Director Catherine Croft commented: “RHG is an outstanding example of post war public housing, which C20 Society fought long and hard to get listed and to save; it could have been refurbished to provide good quality housing. We deeply regret its demolition which finally commenced this autumn. Keeping a small section is by no means an adequate way of preserving all that is important about a great building, but nevertheless we are delighted that some sense of the physical materiality of RHG will endure.
“It is very prescient of V&A to recognise the significance of the estate, both as an example of high modernist design, and as a highly controversial conservation disaster. We are sure that future generations will be inspired by the exhibit, and be as incredulous that demolition of RHG was allowed as we are today about the destruction of the Euston Arch.”
The campaign to save the complex, which was led by the Society and Building Design Magazine, was supported by a raft of high profile and international architects including Renzo Piano, Moshe Safdie, Lord Rogers, Zaha Hadid, Jean Nouvel, Frank Gehry, Rafael Viñoly, Ted Cullinan, Will Alsop, Amanda Levete and RIBA president Stephen Hodder.
We published a book Robin Hood Gardens Re-visions (https://www.amazon.co.uk/Robin-Hood-Gardens-Re-Visions-Architecture/dp/0955668719 ) to help raise the profile of the estate and worked with architect Sarah Wigglesworth to demonstrate how the existing buildings could have been successfully refurbished as an alternative to demolition.

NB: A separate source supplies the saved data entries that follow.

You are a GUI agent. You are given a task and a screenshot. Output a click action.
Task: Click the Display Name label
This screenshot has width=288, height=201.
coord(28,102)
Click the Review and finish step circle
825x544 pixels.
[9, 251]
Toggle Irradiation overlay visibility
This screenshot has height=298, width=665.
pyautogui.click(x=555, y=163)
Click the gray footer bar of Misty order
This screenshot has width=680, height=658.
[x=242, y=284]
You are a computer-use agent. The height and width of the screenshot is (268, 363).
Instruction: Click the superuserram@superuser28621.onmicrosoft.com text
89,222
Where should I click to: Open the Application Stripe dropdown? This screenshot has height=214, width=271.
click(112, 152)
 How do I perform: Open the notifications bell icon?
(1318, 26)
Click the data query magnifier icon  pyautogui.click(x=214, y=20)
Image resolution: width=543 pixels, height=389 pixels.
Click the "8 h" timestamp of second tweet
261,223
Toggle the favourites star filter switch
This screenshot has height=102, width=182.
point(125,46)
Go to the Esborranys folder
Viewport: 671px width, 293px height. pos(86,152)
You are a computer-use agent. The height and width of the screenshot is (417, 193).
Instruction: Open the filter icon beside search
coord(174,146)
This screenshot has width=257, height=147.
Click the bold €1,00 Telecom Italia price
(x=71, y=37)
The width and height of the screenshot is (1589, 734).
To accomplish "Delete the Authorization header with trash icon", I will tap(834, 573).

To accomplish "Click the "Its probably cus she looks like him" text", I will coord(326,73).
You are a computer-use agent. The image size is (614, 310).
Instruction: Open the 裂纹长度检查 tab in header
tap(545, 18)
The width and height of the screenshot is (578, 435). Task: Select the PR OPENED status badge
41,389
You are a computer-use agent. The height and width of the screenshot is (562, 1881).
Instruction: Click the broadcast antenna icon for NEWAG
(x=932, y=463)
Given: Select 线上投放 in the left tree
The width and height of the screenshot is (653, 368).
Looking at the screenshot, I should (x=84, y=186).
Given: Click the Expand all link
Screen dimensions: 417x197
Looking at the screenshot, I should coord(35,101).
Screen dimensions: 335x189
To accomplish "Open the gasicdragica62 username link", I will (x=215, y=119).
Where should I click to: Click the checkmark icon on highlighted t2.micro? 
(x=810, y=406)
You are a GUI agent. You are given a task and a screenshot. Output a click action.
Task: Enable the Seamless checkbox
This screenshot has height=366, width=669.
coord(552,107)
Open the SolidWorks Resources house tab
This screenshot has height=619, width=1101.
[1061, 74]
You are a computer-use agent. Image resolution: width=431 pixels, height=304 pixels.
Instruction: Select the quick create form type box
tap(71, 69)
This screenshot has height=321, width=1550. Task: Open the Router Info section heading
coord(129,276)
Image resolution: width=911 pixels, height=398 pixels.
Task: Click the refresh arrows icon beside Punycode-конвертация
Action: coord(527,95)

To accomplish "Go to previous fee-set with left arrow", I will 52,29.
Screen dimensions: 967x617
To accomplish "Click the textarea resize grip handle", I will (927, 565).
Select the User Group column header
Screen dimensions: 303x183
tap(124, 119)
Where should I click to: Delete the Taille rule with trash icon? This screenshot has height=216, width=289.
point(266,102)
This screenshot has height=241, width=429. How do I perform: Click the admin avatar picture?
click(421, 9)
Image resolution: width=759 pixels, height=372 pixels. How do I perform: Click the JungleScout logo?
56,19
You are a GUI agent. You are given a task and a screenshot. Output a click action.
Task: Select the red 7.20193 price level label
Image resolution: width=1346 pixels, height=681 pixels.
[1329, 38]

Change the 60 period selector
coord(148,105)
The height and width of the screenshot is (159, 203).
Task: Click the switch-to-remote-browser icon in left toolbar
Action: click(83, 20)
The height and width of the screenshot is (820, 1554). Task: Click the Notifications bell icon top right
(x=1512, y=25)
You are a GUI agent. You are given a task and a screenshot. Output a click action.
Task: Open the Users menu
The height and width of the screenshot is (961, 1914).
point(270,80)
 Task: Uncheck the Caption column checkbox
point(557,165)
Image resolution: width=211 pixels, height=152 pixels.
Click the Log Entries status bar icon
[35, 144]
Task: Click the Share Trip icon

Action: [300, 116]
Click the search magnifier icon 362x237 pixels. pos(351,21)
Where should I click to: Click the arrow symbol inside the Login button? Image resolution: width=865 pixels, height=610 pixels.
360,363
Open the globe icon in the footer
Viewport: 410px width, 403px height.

Designed by architects of international stature, husband and wife team Alison and Peter Smithson, the 1972 complex comprised 213 flats built from precast concrete slabs. The development was made up of two long curved blocks arranged around a landscaped setting of raised mounds – a green oasis just a stone’s throw from the Blackwall Tunnel.
The Smithsons were the leading architectural thinkers of their generation in the UK and the most engaged with the international debate about housing and Modernism in Europe and America through their theorising, writing and building. They first came to prominence in 1950 when they won a competition to design a new secondary school in Hunstanton (grade II* in 1993). They developed the concept of ‘streets in the air’ in their competition entry for the Golden Lane Housing Estate, which they then put into practice at Robin Hood Gardens.